━━━━━ Supplied information ━━━━━

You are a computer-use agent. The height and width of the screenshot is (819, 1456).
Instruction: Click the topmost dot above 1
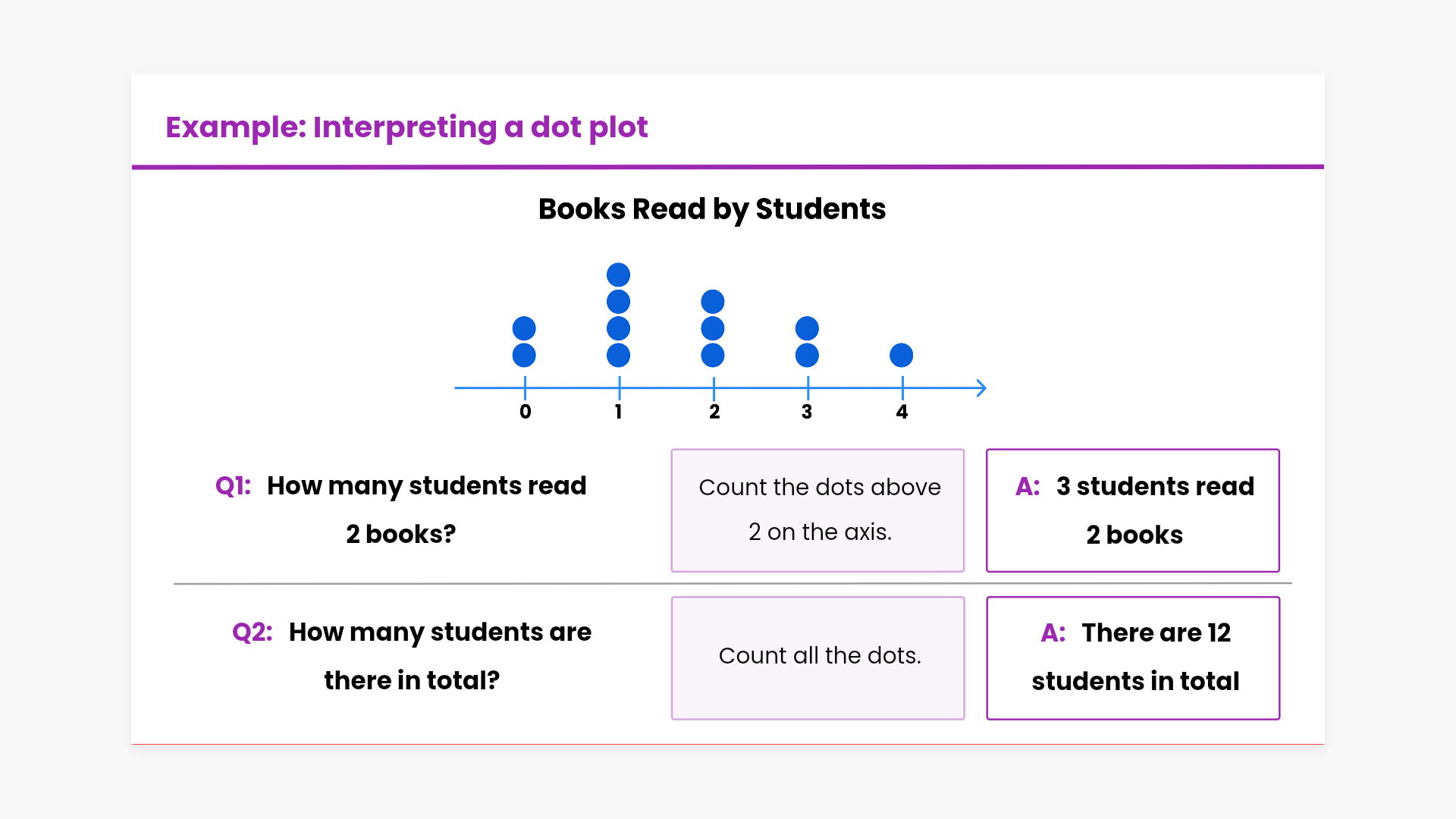point(618,275)
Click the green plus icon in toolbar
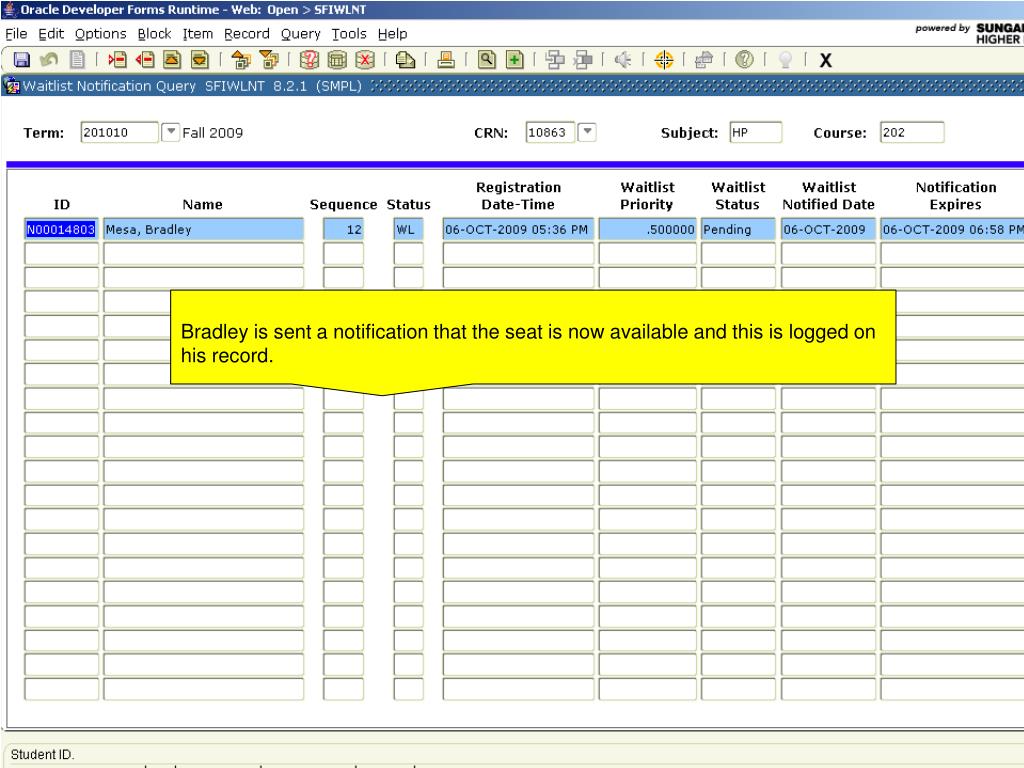This screenshot has height=768, width=1024. click(510, 59)
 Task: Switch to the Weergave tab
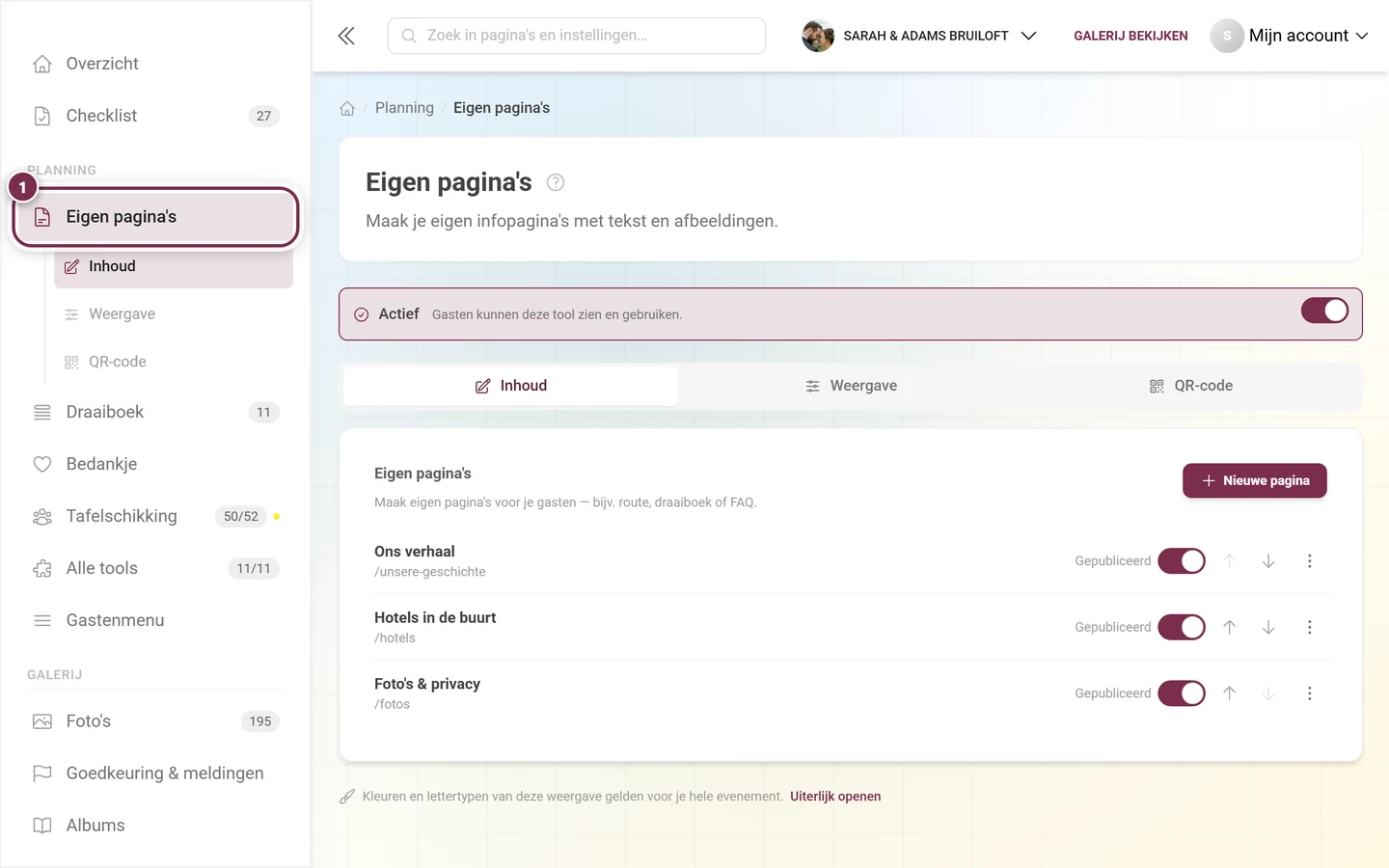tap(851, 386)
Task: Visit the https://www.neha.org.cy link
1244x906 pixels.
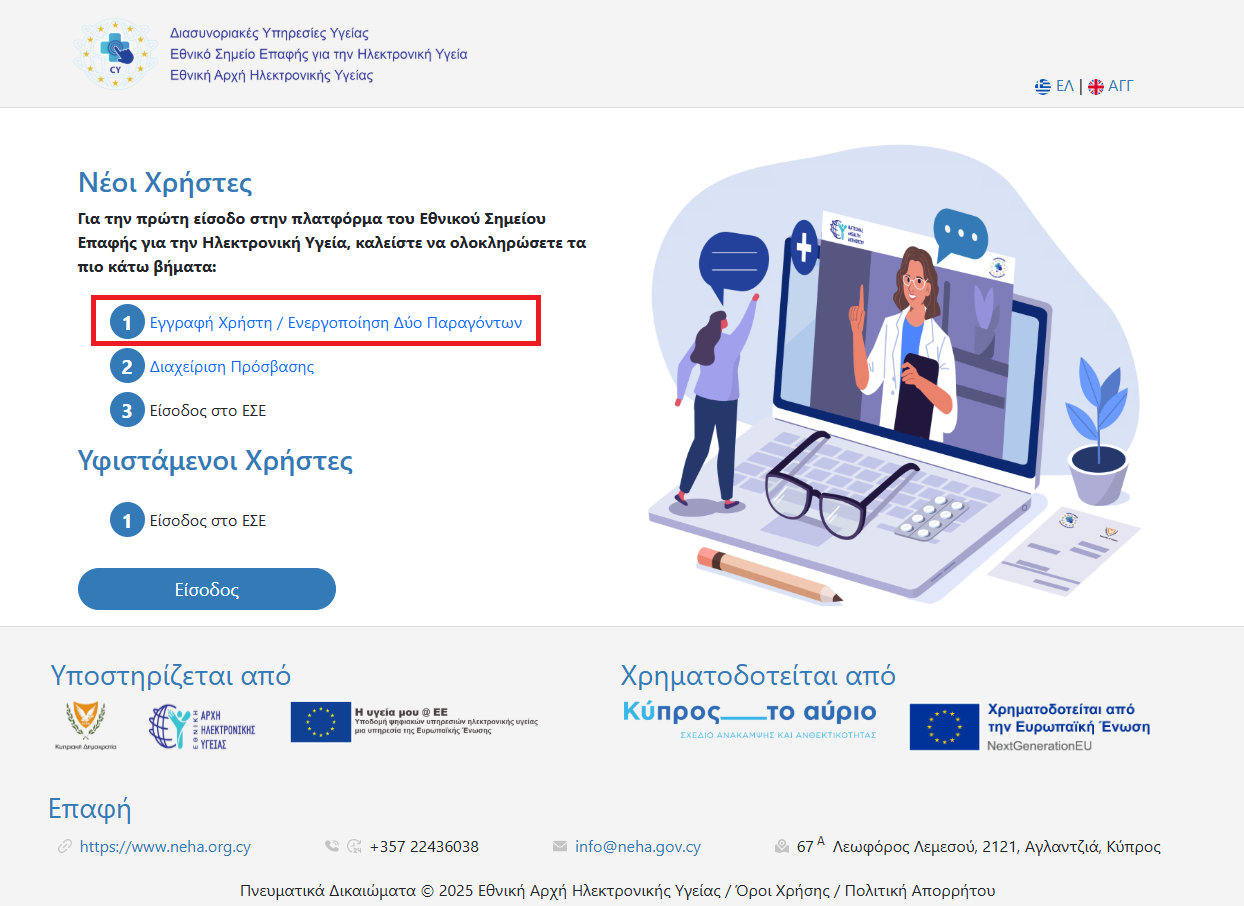Action: click(165, 847)
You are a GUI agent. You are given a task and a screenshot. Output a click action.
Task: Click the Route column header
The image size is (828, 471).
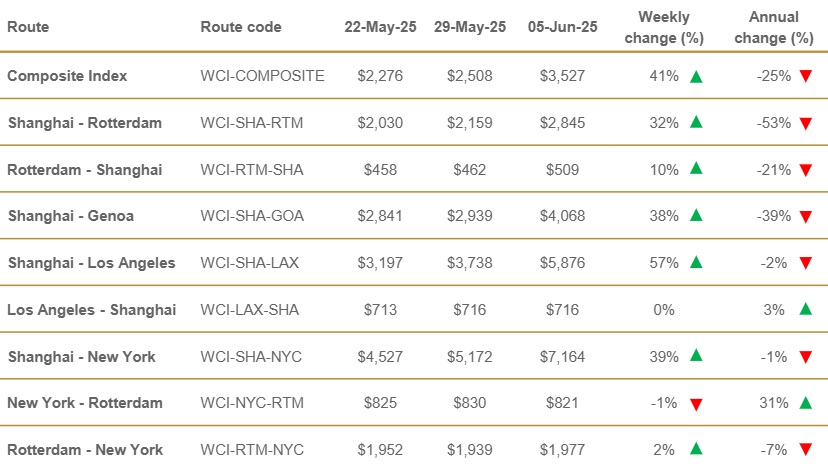(27, 27)
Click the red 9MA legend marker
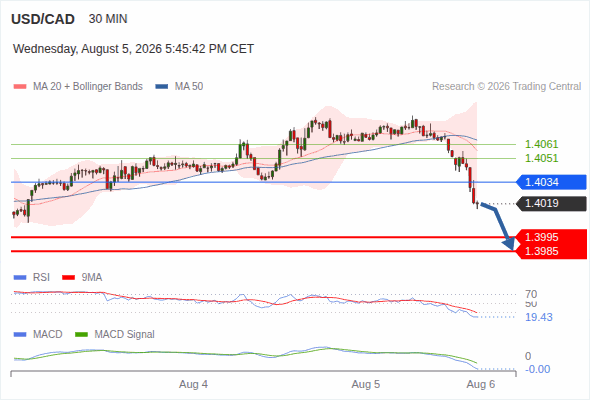 click(x=68, y=278)
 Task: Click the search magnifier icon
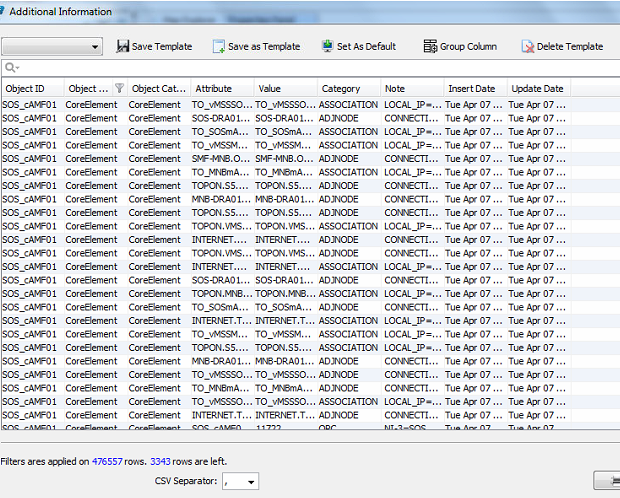(11, 68)
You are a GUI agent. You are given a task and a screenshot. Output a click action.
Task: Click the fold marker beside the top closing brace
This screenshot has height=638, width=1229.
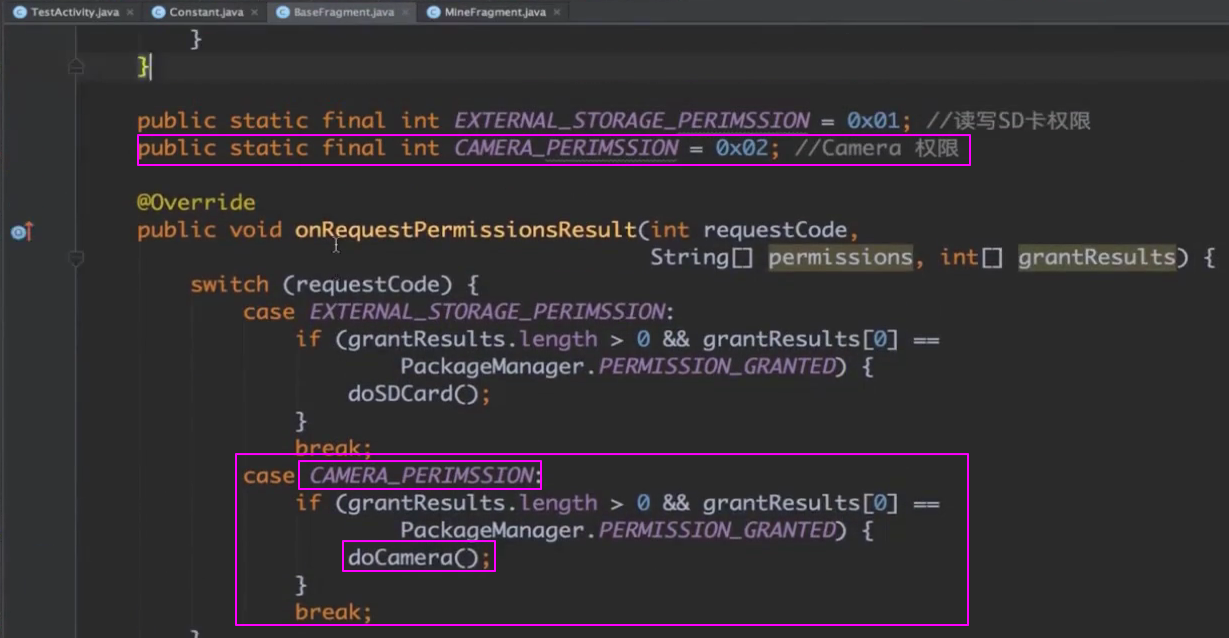coord(76,67)
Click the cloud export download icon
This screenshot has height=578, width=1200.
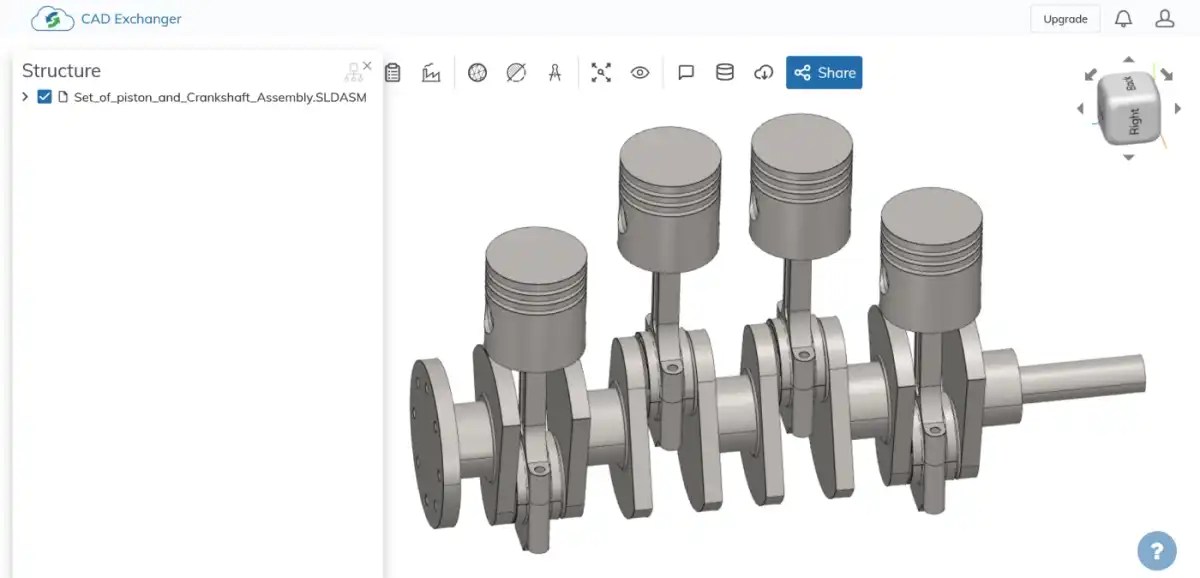(x=763, y=72)
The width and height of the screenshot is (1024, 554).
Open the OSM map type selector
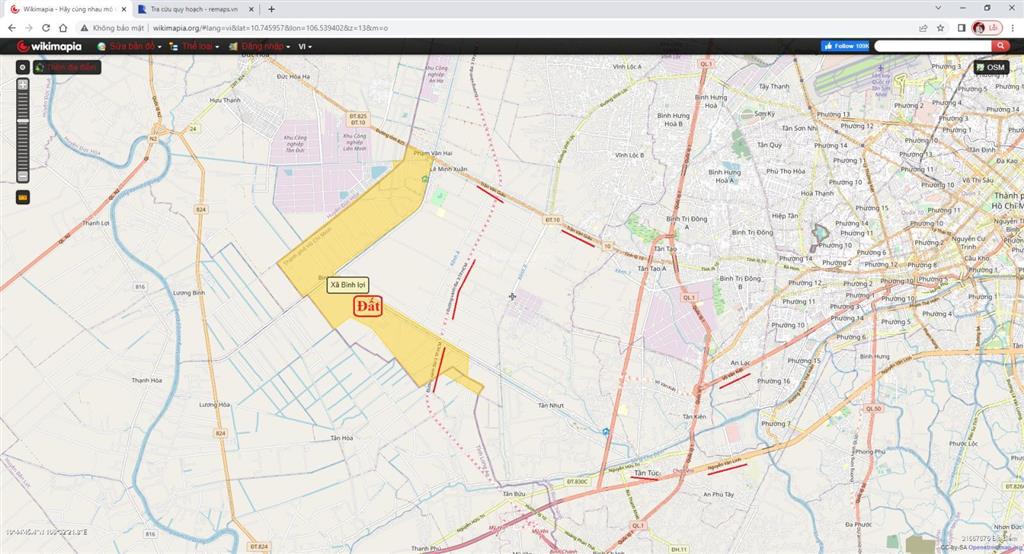tap(991, 67)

━━━━━

**What you need to do**:
Render every line of the items above as a Markdown table with the columns Row and Line, numbering the rows in order and omitting blank lines. Leave the pictures out of the table.

**Response to this exercise**:
| Row | Line |
|---|---|
| 1 | You are a computer-use agent. The height and width of the screenshot is (819, 1456). |
| 2 | Instruction: Click the topmost dot above 1 |
| 3 | point(618,275) |
| 4 | Click the green plus icon in toolbar |
| 5 | This screenshot has height=768, width=1024. click(510, 59) |
| 6 |  Task: Switch to the Weergave tab |
| 7 | tap(851, 386) |
| 8 | Task: Visit the https://www.neha.org.cy link |
| 9 | 1244x906 pixels. |
| 10 | Action: click(165, 847) |
| 11 | You are a GUI agent. You are given a task and a screenshot. Output a click action. |
| 12 | Task: Click the Route column header |
| 13 | The image size is (828, 471). |
| 14 | (27, 27) |
| 15 | Click the red 9MA legend marker |
| 16 |  click(x=68, y=278) |
| 17 |  Task: Click the search magnifier icon |
| 18 | (11, 68) |
| 19 | You are a GUI agent. You are given a task and a screenshot. Output a click action. |
| 20 | Task: Click the fold marker beside the top closing brace |
| 21 | This screenshot has height=638, width=1229. |
| 22 | coord(76,67) |
| 23 | Click the cloud export download icon |
| 24 | This screenshot has height=578, width=1200. |
| 25 | (x=763, y=72) |
| 26 | The width and height of the screenshot is (1024, 554). |
| 27 | Open the OSM map type selector |
| 28 | tap(991, 67) |